Watertown, NY Oil Tank Collapses, Oct 1951
INQUEST SLATED IN DEATH OF WATERTOWN MAN KILLED AS GAS TANK COLLAPSES.
STRUCTURE IS TWISTED BY HIGH WIND.
FOUR OTHERS ARE INJURED.
Watertown -- An inquest will be held this week by District Attorney Milton A. Wilise in the oil storage tank tragedy which cost the life of one Watertown man and injuries to four men employed on the New York Central roundhouse project in the Massey St. yards.
MICHAEL JOHN THORPE, 21, welder's helper, son of Mr. and Mrs. John R. Thorpe of 1204 Boyd St., was instantly killed when he fell 48 feet from a staging to a concrete floor as a 55-mile-an-hour wind collapsed a section of the 1,000,000 gallon capacity tank under construction.
The injured are MICHAEL MINUE, 45, Carteret, N.J., who had been residing at 127 Winslow St., in House of the Good Samaritan with a fractured and dislocated left wrist and a fracture of the left ring finger, shest and back injuries.
MERVIN EASTWICK, 48, of Haddon Heights, N.J., who has been living in a trailer on the Black River Road, laceration to the back and injuries to his pelvis. He is at the same hospital.
DEZSO BATTA, 40, of Woodbridge, N.J., injury to his right leg in addition to head injuries and bruises, at Mercy Hospital.

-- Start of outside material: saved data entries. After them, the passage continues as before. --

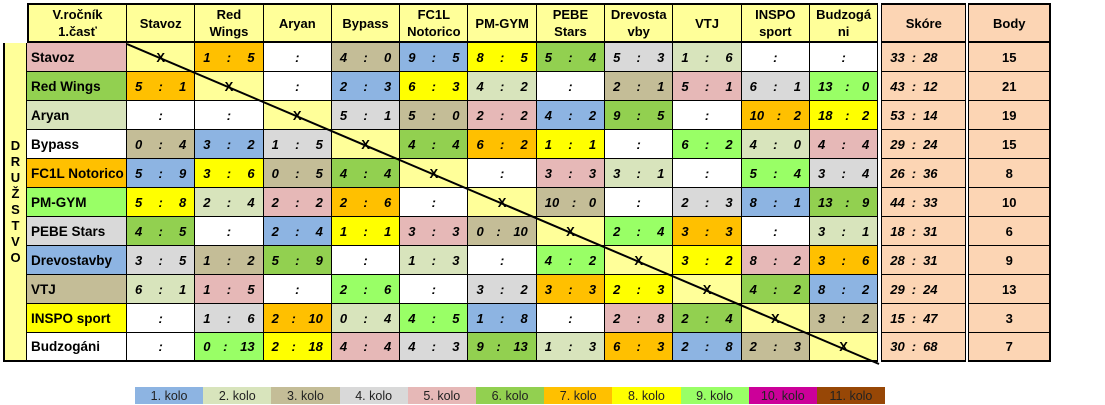  Describe the element at coordinates (434, 116) in the screenshot. I see `match-cell: 5:0` at that location. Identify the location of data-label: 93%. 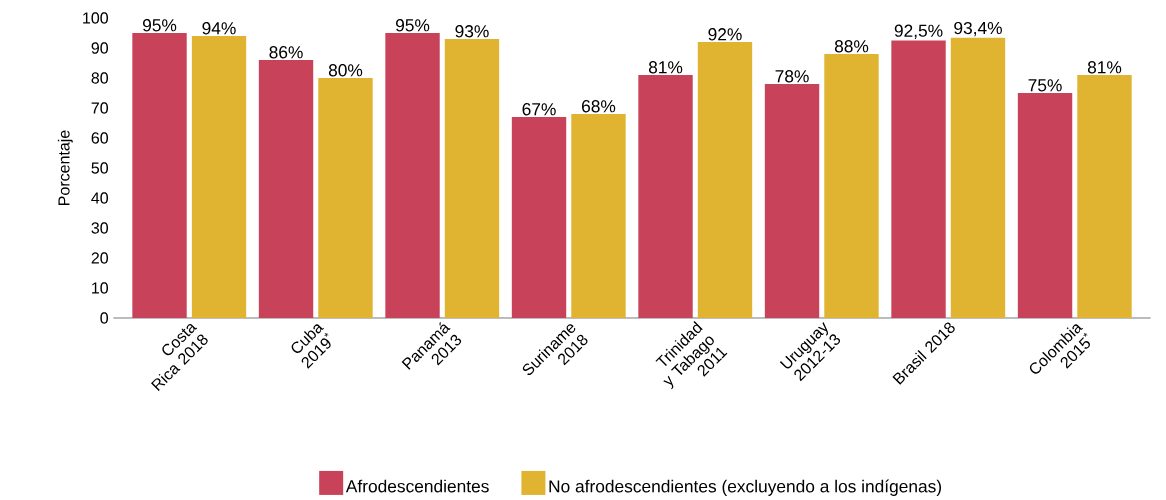
(472, 32).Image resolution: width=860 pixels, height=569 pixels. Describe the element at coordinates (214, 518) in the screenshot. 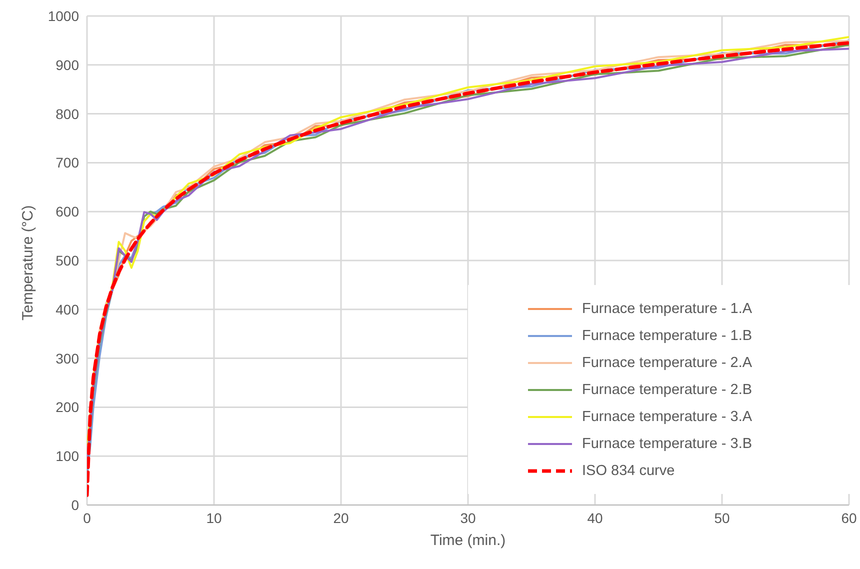

I see `x-tick-label: 10` at that location.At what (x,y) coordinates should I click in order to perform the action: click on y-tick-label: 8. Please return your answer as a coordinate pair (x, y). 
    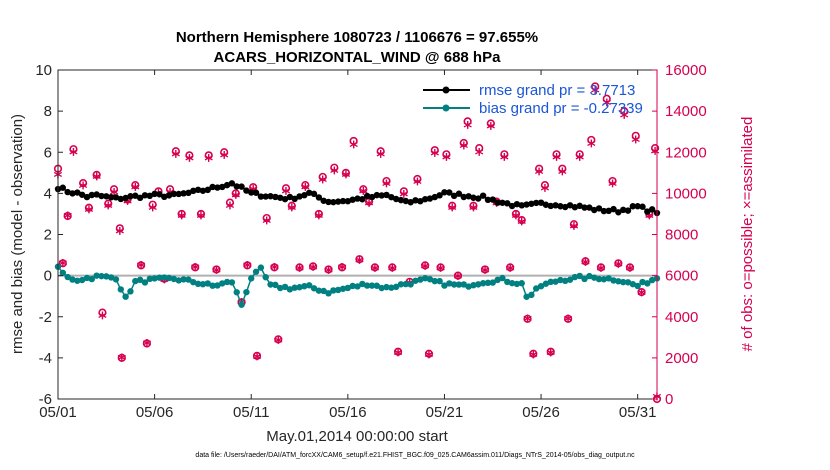
    Looking at the image, I should click on (48, 112).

WILMER BARTHOLOMEW, 24, of Kunkletown, Pa., head and body injuried at Mercy Hospital but his condition is reported to be not so good.
THORPE died from a skull fracture.
The men were working on stagings on the top of the tank. Four of the men, including THORPE, were working on the interior of the tank with two other men on the exterior. They were preparing to install a channel iron as part of the wind. The wind hit and stove in a section 35 feet high and 50 feet wide.
The partial collapse of the section of the tank snapped the stagings. THORPE, MINUE, EASTWICK and BARTHOLOMEW plunged 48 feet to the ground. Three planks, weighing 70 pounds each, fell on THORPE.
Walter Reiser, West New York, N. J., working on the outside staging, escaped plunging to the ground as he was standing on a portion of the platform which did not give way. He reached safely by sliding down a "gin" pole. BATTA was knocked off the platform but he slide onto the section of the storage tank which had been stove in.